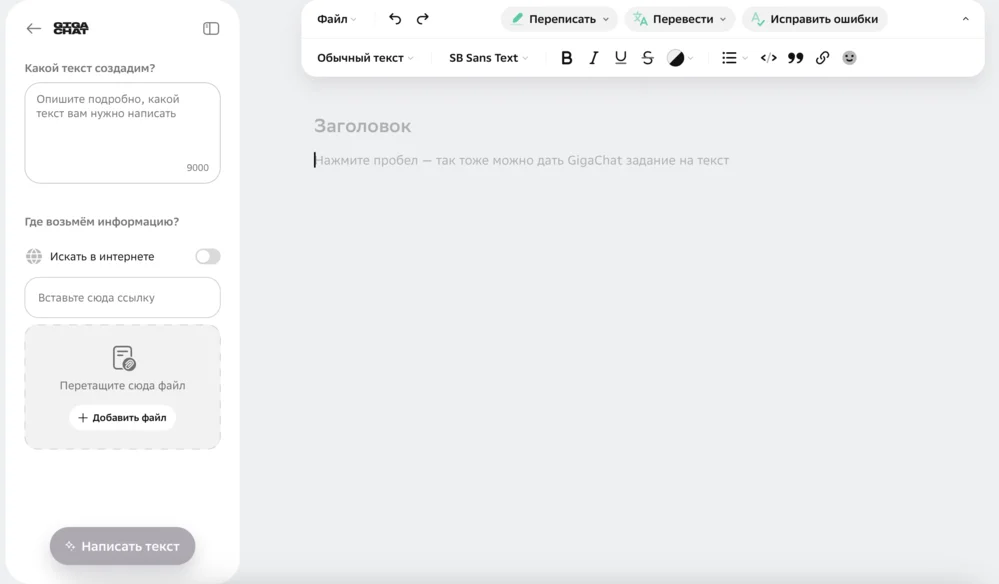Apply italic formatting
The height and width of the screenshot is (584, 999).
(x=593, y=58)
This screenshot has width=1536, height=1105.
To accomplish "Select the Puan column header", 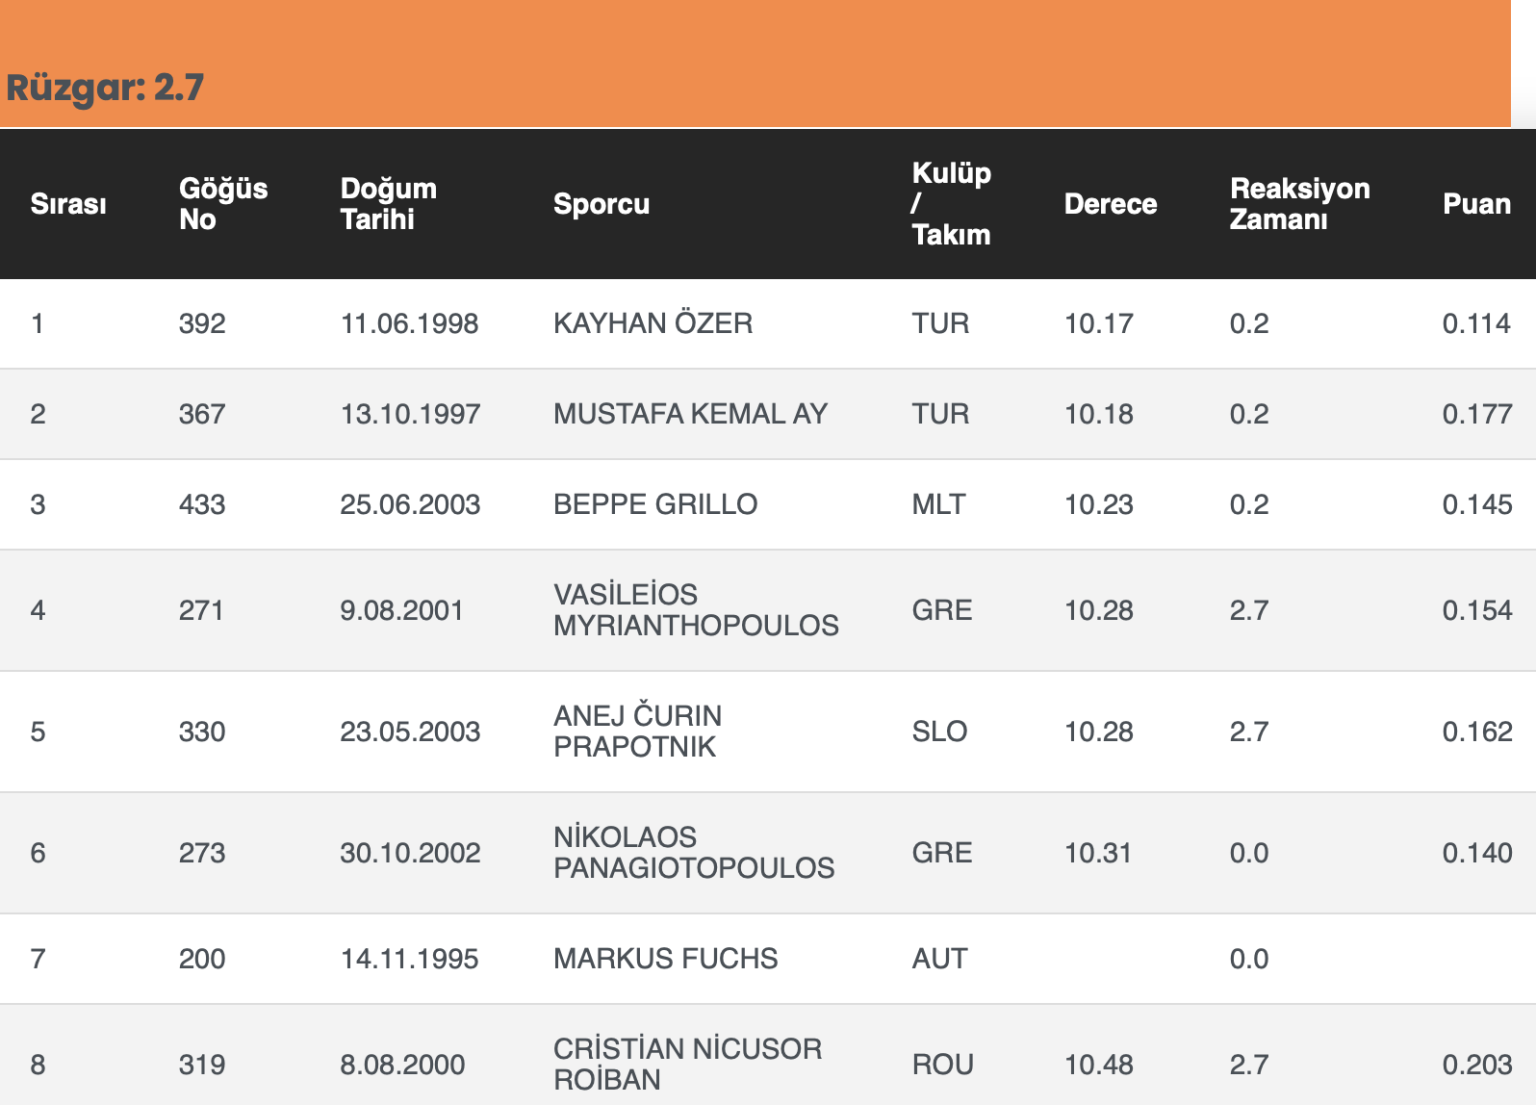I will (x=1476, y=204).
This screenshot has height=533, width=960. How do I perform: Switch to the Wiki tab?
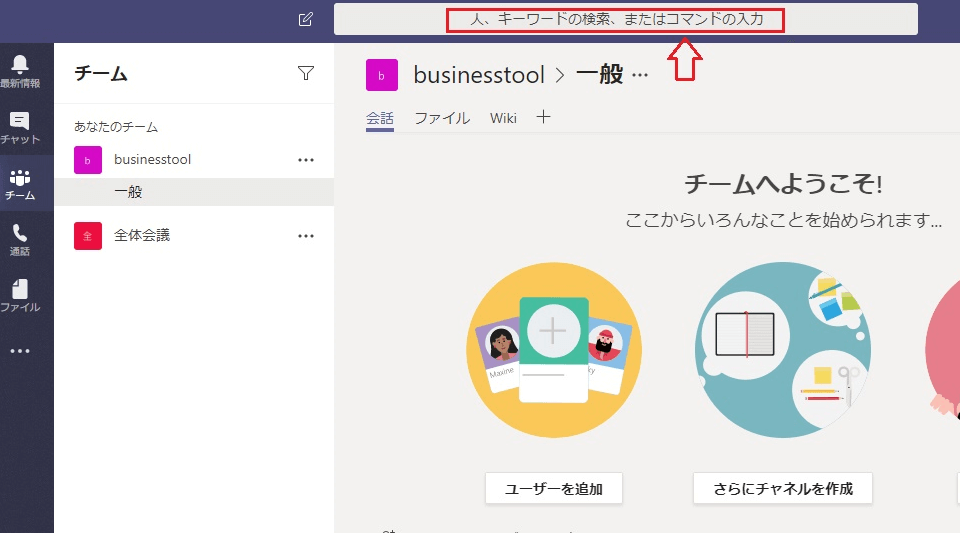(503, 118)
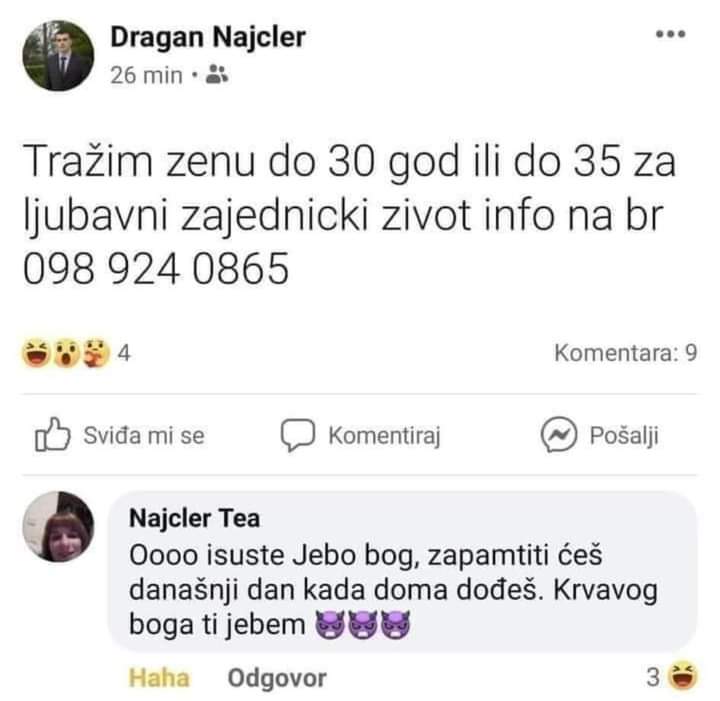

### What to do
Because the copy must hold no pictures, return only the lines that run from the line containing "This screenshot has height=533, width=960." to the end of the data above, each exactly as it stands.

### Answer space
This screenshot has height=533, width=960. How do I perform: Switch to the Wiki tab?
(503, 118)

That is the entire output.